WHAT IS BEING ASKED: Write out the data from its first line through the line that contains "(1383, 470)" as a numbered list, skipping any blank lines. Leave the pictures out.

Rows on where the targets appear:
<<<<
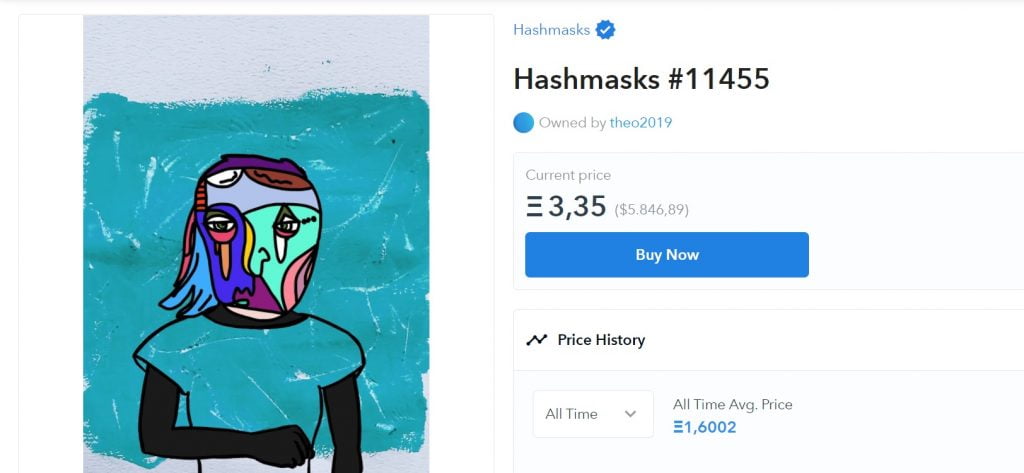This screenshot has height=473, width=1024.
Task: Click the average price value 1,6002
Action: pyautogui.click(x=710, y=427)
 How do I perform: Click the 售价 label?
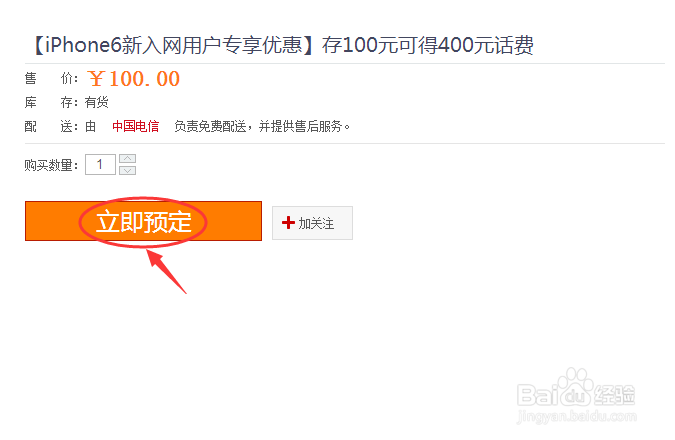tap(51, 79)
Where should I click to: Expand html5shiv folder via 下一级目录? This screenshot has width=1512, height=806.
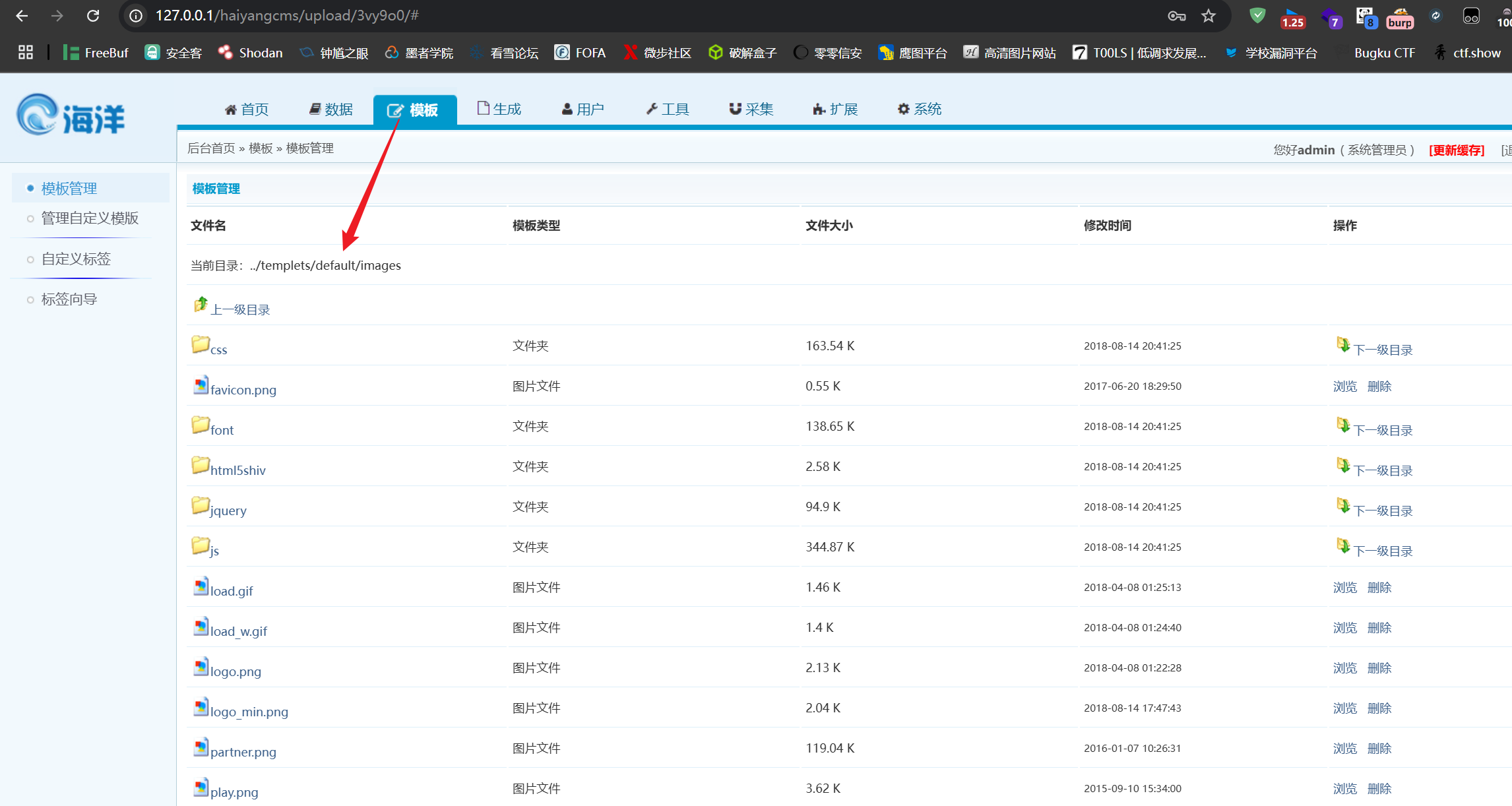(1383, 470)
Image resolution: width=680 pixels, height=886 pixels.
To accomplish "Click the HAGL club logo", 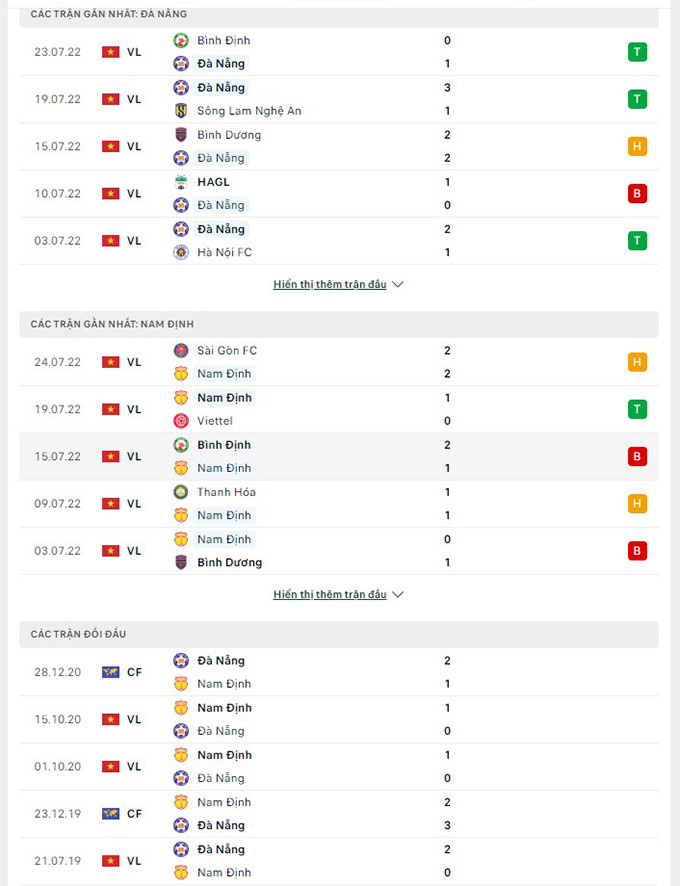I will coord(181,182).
>>>>
COMPLETE RESPONSE:
1. This screenshot has height=473, width=1024.
2. Task: Click the average price value 1,6002
3. Action: pyautogui.click(x=710, y=427)
4.  How do I perform: Click the 售价 label?
5. tap(51, 79)
6. Where should I click to: Expand html5shiv folder via 下一级目录? This screenshot has width=1512, height=806.
7. (1383, 470)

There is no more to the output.